A MAN has said he will disobey a High Court order directing him to remove obstructions from his lands in Co Sligo on which the ESB and EirGrid want to complete work on pylons.
The pylons are part of an €80 million high-voltage line extending from Flagford in Co Roscommon to Srananagh in Co Sligo.
Ms Justice Mary Laffoy has given Patrick Mullen until midday today to remove all obstructions at the gate to the lands at Carrowmaclenay, Ballymote, so the electricity companies can complete work on the pylons.
Ms Justice Laffoy told Mr Mullen if he did not remove the barriers and unlock a gate to the field today, the ESB had the court’s leave to do so.
When asked yesterday by counsel for the electricity companies if he was prepared to comply with the orders of the court, Mr Mullen said: “No”.
Ms Justice Laffoy urged him to “think twice”. Mr Mullen and his wife Sharon were “playing ducks and drakes with the ESB”, the judge said. A medical certificate provided to the court yesterday on behalf of Mrs Mullen stated she was unable to attend.
Mr Mullen told the court he intended to contest the electricity companies’ case when the matter goes to full hearing.
He agreed that he had, in 2005, accepted €31,000 of a €41,000 “flexibility payment” from the ESB to allow it to carry out the work on his land. He said he was given 48 hours to accept that deal after being “coerced” into it by the Irish Farmers’ Association.
He said he had since carried out research into overhead electricity lines and claimed he had found they caused leukaemia. He was not opposed to the lines being underground, he added.

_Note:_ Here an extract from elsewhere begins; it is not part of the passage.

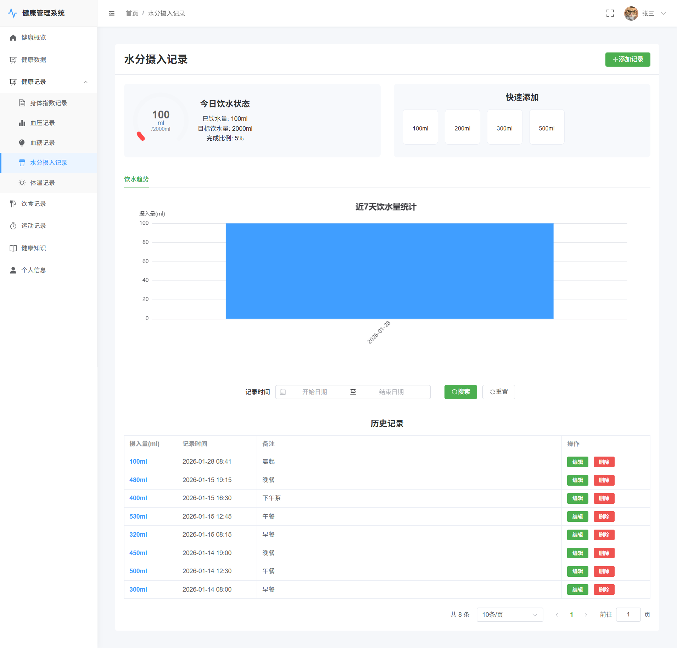
Task: Open 体温记录 in the sidebar
Action: coord(43,183)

He denied he had told an EirGrid engineer he wanted €400,000 to allow the lines be put on his land. He said he had asked the engineer for compensation for loss of value in relation to four houses he had built elsewhere which the ESB did not provide electricity for. The loss of value was €100,000 per house, he said.
He agreed he had bought the land at Carrowmaclenay when planning permission had been granted for three pylons on the land. He said he was not made aware of the permission by his solicitor or the auctioneer who sold the land. He said it was his intention to build a family home on the land and to provide homes there for his three children.